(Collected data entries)
Start of Block
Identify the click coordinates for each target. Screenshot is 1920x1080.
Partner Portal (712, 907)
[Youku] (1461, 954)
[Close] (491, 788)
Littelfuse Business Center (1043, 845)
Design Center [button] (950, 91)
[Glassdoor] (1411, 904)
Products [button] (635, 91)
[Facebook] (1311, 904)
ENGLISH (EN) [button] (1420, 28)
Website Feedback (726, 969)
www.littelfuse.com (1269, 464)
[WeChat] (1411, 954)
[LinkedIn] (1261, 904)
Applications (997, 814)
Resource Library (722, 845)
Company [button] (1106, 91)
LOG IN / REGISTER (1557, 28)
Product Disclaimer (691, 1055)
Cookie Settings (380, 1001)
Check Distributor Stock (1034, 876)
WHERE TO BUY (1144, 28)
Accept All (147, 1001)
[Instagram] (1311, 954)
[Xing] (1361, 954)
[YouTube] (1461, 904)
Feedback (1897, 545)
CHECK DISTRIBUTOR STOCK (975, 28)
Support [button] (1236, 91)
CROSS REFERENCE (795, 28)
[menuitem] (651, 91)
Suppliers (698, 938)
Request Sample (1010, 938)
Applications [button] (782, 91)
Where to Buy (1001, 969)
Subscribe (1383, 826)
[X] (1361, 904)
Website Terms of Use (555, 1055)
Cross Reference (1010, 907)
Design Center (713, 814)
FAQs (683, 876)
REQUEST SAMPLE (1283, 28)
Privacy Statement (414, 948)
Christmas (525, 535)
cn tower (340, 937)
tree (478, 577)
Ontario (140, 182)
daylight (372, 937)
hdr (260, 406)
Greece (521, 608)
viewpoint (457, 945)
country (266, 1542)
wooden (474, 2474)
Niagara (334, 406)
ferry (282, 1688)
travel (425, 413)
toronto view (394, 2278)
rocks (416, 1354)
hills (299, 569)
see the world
End of Block
Copy, without any change, the lines above from the one containing "Design Center [button] (950, 91)" to the end, both ends included. Add nothing else.

Design Center [button] (950, 91)
[Glassdoor] (1411, 904)
Products [button] (635, 91)
[Facebook] (1311, 904)
ENGLISH (EN) [button] (1420, 28)
Website Feedback (726, 969)
www.littelfuse.com (1269, 464)
[WeChat] (1411, 954)
[LinkedIn] (1261, 904)
Applications (997, 814)
Resource Library (722, 845)
Company [button] (1106, 91)
LOG IN / REGISTER (1557, 28)
Product Disclaimer (691, 1055)
Cookie Settings (380, 1001)
Check Distributor Stock (1034, 876)
WHERE TO BUY (1144, 28)
Accept All (147, 1001)
[Instagram] (1311, 954)
[Xing] (1361, 954)
[YouTube] (1461, 904)
Feedback (1897, 545)
CHECK DISTRIBUTOR STOCK (975, 28)
Support [button] (1236, 91)
CROSS REFERENCE (795, 28)
[menuitem] (651, 91)
Suppliers (698, 938)
Request Sample (1010, 938)
Applications [button] (782, 91)
Where to Buy (1001, 969)
Subscribe (1383, 826)
[X] (1361, 904)
Website Terms of Use (555, 1055)
Cross Reference (1010, 907)
Design Center (713, 814)
FAQs (683, 876)
REQUEST SAMPLE (1283, 28)
Privacy Statement (414, 948)
Christmas (525, 535)
cn tower (340, 937)
tree (478, 577)
Ontario (140, 182)
daylight (372, 937)
hdr (260, 406)
Greece (521, 608)
viewpoint (457, 945)
country (266, 1542)
wooden (474, 2474)
Niagara (334, 406)
ferry (282, 1688)
travel (425, 413)
toronto view (394, 2278)
rocks (416, 1354)
hills (299, 569)
see the world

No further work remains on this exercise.